● **Task item**
Look below for the line containing "Where should I click to: Open the Bino" and the line containing "Click the cloud"; repeat exactly those two lines and all lines between them, and nothing else.

Recorded data:
....
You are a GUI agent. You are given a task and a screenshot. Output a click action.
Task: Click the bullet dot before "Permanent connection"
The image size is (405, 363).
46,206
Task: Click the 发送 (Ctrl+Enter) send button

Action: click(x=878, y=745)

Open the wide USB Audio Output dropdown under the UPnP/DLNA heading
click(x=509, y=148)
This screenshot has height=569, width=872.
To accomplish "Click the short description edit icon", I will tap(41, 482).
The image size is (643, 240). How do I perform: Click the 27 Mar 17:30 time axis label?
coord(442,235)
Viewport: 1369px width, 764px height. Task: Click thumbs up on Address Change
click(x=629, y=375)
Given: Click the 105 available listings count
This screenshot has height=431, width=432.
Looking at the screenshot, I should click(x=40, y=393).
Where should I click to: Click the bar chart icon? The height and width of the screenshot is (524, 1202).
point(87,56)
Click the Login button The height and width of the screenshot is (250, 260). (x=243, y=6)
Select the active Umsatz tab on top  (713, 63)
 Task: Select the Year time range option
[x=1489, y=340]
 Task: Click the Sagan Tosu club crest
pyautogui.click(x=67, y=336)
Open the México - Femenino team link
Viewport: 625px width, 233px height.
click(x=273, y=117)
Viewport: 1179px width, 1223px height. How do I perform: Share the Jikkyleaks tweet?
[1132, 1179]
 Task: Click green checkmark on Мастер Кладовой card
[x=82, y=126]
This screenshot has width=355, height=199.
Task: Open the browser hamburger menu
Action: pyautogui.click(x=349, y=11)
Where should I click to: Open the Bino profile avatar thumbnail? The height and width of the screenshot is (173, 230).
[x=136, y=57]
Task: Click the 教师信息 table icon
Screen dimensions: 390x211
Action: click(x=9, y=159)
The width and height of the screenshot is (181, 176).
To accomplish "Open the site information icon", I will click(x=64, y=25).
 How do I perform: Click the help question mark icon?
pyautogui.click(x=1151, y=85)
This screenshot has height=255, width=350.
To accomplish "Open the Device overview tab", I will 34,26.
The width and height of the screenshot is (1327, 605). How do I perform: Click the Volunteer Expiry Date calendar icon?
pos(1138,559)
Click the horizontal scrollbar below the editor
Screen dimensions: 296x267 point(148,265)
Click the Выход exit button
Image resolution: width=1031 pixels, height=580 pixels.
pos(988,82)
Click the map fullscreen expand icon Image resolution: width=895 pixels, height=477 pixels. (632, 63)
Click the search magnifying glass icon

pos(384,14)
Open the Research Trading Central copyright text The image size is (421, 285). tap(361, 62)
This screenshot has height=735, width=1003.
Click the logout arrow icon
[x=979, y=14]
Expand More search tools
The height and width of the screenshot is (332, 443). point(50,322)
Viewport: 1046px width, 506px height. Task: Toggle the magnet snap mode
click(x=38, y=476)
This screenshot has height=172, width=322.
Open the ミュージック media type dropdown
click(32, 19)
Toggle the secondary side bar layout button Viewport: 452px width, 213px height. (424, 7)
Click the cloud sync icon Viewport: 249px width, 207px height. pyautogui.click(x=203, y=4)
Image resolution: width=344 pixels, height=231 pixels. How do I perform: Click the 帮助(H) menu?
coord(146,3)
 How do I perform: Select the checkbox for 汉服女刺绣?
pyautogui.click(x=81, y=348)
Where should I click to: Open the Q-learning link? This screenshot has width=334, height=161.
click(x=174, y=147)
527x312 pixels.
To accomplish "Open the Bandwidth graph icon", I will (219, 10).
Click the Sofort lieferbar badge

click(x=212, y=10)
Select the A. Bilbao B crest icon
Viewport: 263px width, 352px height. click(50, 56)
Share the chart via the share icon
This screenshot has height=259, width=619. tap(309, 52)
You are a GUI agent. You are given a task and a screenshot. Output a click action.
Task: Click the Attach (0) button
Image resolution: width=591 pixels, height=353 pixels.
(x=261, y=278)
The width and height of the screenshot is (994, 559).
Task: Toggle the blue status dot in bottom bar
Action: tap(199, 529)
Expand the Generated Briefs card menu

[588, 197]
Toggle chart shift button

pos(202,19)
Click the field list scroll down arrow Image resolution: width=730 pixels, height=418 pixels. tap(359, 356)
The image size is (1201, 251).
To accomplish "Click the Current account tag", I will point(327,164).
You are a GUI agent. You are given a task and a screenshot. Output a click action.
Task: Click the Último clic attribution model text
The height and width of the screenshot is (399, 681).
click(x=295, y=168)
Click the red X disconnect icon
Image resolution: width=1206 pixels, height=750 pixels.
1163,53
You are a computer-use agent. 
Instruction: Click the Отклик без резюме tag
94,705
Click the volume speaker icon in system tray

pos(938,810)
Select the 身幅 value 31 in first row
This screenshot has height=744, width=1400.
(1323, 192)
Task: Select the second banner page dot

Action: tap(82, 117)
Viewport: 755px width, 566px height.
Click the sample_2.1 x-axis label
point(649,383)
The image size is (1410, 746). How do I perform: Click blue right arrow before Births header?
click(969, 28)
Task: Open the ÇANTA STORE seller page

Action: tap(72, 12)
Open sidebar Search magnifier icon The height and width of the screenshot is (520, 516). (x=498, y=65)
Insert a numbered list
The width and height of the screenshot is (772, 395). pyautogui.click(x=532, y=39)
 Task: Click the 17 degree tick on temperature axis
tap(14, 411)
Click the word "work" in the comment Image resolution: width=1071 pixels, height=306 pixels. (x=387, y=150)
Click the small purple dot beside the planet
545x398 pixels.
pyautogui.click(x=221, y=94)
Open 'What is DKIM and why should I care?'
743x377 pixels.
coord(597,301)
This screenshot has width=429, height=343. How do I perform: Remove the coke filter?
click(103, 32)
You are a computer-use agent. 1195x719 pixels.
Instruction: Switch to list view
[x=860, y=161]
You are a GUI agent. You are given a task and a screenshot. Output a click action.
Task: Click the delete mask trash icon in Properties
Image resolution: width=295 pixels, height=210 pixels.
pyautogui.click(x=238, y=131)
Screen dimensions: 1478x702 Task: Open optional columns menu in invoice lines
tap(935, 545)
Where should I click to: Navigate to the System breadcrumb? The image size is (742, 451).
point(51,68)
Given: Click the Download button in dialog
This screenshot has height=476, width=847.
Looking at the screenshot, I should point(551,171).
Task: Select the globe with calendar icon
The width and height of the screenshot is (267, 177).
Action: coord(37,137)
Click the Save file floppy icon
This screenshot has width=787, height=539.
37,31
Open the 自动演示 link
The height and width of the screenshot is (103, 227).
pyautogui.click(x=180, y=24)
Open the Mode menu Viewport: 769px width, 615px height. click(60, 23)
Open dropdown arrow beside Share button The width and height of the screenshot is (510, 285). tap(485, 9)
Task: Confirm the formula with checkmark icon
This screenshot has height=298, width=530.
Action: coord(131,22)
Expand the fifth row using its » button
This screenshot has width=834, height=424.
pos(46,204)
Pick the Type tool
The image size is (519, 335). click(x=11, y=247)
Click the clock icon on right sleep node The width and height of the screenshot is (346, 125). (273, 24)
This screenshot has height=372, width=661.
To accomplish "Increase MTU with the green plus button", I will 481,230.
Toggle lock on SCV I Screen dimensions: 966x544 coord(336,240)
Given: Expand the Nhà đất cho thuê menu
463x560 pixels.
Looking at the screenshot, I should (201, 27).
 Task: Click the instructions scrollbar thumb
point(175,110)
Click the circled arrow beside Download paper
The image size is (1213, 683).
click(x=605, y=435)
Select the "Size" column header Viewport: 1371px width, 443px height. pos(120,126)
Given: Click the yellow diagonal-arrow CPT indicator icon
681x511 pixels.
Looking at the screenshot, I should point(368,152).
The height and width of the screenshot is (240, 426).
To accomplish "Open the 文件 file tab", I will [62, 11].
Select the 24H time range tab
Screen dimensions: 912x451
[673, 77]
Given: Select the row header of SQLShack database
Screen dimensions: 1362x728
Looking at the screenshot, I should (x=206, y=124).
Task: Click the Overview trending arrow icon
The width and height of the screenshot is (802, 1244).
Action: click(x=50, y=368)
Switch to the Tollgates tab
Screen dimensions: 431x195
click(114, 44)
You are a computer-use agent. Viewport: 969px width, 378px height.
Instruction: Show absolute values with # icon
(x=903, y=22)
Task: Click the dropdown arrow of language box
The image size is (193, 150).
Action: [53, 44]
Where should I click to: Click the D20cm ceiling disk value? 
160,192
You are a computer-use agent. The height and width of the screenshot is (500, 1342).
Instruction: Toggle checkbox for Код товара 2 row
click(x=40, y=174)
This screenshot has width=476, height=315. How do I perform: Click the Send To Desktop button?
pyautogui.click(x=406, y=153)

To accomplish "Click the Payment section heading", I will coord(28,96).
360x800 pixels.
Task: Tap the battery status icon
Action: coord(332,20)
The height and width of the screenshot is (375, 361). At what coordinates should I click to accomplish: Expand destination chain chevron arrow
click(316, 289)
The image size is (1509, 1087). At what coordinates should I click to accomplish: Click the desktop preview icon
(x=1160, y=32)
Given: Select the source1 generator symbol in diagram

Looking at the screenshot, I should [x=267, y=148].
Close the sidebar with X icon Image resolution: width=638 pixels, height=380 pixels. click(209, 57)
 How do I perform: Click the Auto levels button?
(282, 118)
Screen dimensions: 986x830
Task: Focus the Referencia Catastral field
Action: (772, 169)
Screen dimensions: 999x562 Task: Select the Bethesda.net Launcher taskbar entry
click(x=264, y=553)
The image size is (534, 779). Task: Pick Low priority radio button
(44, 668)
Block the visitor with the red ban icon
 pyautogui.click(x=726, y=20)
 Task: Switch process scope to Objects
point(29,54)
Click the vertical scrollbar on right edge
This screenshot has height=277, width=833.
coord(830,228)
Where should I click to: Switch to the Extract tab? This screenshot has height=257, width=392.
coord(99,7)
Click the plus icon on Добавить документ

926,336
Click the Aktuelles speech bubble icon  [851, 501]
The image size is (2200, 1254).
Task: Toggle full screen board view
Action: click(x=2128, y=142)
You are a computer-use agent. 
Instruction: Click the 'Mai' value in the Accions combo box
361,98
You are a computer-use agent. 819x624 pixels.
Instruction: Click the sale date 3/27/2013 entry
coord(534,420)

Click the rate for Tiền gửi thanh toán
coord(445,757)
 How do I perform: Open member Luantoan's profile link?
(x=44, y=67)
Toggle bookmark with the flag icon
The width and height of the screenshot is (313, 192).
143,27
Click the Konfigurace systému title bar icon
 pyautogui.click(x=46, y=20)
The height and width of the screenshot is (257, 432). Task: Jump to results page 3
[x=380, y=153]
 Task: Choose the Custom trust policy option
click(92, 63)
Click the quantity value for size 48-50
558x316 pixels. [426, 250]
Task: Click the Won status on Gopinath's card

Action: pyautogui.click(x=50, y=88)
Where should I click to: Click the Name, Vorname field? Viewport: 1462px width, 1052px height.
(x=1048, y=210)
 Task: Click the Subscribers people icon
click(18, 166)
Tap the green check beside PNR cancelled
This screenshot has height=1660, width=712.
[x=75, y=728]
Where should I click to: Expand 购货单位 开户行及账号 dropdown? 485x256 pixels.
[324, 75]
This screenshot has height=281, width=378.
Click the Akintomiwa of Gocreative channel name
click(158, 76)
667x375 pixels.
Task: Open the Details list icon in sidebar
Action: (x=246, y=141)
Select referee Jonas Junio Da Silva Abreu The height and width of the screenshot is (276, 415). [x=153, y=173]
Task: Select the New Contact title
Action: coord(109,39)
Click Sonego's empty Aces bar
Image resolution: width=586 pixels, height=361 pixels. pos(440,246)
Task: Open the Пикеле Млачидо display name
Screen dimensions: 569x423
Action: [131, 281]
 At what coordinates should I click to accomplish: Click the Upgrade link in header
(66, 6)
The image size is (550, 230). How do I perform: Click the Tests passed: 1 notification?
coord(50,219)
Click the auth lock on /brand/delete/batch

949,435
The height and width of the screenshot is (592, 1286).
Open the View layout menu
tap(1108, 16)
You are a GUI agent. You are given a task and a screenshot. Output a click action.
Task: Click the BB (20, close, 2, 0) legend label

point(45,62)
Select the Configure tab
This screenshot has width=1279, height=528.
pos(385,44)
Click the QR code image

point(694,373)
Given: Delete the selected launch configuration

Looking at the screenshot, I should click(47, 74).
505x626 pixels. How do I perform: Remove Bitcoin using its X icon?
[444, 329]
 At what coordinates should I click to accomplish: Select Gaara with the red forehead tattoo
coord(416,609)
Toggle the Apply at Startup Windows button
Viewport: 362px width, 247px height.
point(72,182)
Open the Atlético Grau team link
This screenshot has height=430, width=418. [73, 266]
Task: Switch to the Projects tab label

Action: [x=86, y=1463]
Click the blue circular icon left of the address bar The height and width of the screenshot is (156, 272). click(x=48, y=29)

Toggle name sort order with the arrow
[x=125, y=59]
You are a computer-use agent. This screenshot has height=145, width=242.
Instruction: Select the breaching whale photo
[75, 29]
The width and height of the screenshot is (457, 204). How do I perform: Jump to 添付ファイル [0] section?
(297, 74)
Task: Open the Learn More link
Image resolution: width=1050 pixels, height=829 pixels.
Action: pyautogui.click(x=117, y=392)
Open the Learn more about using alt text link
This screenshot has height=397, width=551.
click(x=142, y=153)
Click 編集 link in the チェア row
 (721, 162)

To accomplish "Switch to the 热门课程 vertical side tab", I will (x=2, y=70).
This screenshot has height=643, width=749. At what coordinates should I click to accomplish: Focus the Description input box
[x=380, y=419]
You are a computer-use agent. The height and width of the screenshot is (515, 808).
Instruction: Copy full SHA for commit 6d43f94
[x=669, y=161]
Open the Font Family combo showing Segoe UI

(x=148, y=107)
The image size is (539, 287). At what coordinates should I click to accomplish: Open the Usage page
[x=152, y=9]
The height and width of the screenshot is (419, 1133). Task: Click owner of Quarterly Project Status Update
....
● **Response below**
Where should I click to: Open the Bino profile avatar thumbnail? The height and width of the screenshot is (173, 230).
[x=136, y=57]
Task: Click the 教师信息 table icon
Screen dimensions: 390x211
Action: click(x=9, y=159)
The width and height of the screenshot is (181, 176).
To accomplish "Open the site information icon", I will click(x=64, y=25).
 How do I perform: Click the help question mark icon?
pyautogui.click(x=1151, y=85)
This screenshot has height=255, width=350.
To accomplish "Open the Device overview tab", I will 34,26.
The width and height of the screenshot is (1327, 605). How do I perform: Click the Volunteer Expiry Date calendar icon?
pos(1138,559)
Click the horizontal scrollbar below the editor
Screen dimensions: 296x267 point(148,265)
Click the Выход exit button
Image resolution: width=1031 pixels, height=580 pixels.
pos(988,82)
Click the map fullscreen expand icon Image resolution: width=895 pixels, height=477 pixels. (632, 63)
Click the search magnifying glass icon

pos(384,14)
Open the Research Trading Central copyright text The image size is (421, 285). tap(361, 62)
This screenshot has height=735, width=1003.
Click the logout arrow icon
[x=979, y=14]
Expand More search tools
The height and width of the screenshot is (332, 443). point(50,322)
Viewport: 1046px width, 506px height. Task: Toggle the magnet snap mode
click(x=38, y=476)
This screenshot has height=172, width=322.
Open the ミュージック media type dropdown
click(32, 19)
Toggle the secondary side bar layout button Viewport: 452px width, 213px height. (424, 7)
Click the cloud sync icon Viewport: 249px width, 207px height. pyautogui.click(x=203, y=4)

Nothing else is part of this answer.